> Problem
The required result is every line of the records that includes "target".

Records from a data source:
[Start of Attachment]
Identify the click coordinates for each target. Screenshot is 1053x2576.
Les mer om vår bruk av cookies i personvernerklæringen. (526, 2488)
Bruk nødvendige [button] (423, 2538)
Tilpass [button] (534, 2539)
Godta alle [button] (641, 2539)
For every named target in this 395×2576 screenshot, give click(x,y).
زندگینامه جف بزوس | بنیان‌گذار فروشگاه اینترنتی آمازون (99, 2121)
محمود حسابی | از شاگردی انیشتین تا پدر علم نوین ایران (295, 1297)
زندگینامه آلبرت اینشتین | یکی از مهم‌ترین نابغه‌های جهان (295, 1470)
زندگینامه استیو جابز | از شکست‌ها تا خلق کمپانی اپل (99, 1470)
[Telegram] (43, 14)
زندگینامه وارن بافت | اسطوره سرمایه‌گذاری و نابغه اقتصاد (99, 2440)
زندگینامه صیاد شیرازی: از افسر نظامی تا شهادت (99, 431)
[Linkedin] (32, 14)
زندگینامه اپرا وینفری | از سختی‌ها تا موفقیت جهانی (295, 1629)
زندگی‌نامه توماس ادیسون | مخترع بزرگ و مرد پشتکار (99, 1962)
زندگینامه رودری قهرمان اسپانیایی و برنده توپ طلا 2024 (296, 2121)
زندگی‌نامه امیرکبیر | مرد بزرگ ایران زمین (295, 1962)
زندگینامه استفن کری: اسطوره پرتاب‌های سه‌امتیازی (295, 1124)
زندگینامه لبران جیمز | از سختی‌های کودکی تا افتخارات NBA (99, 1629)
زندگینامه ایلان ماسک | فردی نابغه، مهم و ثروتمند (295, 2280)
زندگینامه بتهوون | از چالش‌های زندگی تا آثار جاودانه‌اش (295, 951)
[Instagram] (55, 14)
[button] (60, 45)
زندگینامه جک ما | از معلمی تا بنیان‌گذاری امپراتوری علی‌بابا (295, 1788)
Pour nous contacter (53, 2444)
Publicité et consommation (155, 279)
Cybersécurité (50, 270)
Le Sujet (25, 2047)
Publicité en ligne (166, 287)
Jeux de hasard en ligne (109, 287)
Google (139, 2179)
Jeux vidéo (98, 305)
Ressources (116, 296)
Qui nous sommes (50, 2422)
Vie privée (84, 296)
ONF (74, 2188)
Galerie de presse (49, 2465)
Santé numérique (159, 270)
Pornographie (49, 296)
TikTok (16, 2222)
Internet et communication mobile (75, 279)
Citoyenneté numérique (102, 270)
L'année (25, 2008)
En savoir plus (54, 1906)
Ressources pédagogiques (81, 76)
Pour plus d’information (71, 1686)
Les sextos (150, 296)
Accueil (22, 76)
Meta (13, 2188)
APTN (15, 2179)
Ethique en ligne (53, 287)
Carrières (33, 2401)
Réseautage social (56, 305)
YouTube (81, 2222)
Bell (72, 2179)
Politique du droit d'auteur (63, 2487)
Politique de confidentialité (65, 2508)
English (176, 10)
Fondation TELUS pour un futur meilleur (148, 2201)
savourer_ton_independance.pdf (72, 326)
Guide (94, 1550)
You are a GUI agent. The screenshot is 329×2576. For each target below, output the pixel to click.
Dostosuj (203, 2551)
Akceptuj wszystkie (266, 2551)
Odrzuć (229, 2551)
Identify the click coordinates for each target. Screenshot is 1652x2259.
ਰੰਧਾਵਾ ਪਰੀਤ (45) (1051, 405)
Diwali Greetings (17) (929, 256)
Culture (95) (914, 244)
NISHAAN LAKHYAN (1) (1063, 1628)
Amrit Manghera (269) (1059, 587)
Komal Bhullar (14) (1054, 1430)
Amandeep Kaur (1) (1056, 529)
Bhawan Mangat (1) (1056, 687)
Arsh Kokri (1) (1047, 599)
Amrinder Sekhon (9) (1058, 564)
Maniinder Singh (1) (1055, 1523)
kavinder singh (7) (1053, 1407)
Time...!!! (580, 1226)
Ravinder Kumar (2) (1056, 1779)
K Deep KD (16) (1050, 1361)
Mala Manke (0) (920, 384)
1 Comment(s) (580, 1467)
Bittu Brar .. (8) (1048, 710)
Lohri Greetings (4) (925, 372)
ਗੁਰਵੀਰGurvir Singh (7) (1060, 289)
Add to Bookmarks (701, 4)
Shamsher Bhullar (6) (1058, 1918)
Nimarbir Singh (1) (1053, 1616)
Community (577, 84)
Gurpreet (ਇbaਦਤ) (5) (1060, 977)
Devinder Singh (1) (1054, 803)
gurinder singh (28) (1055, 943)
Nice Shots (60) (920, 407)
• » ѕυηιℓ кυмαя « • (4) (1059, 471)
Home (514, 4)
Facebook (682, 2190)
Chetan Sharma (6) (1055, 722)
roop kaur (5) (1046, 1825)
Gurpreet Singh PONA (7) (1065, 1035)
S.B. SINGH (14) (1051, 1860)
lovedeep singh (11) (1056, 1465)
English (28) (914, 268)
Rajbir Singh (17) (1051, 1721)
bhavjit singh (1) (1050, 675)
[End of Attachment]
> Output below
Identify the click coordinates for each target. Screenshot is 1053x2576.
For every named target in this 395×2576 screenshot, give click(x,y).
You are a GUI agent. The screenshot is 329×2576. For each target below, output the pixel to click.
Identify the click coordinates for each target. Screenshot is 1652x2259.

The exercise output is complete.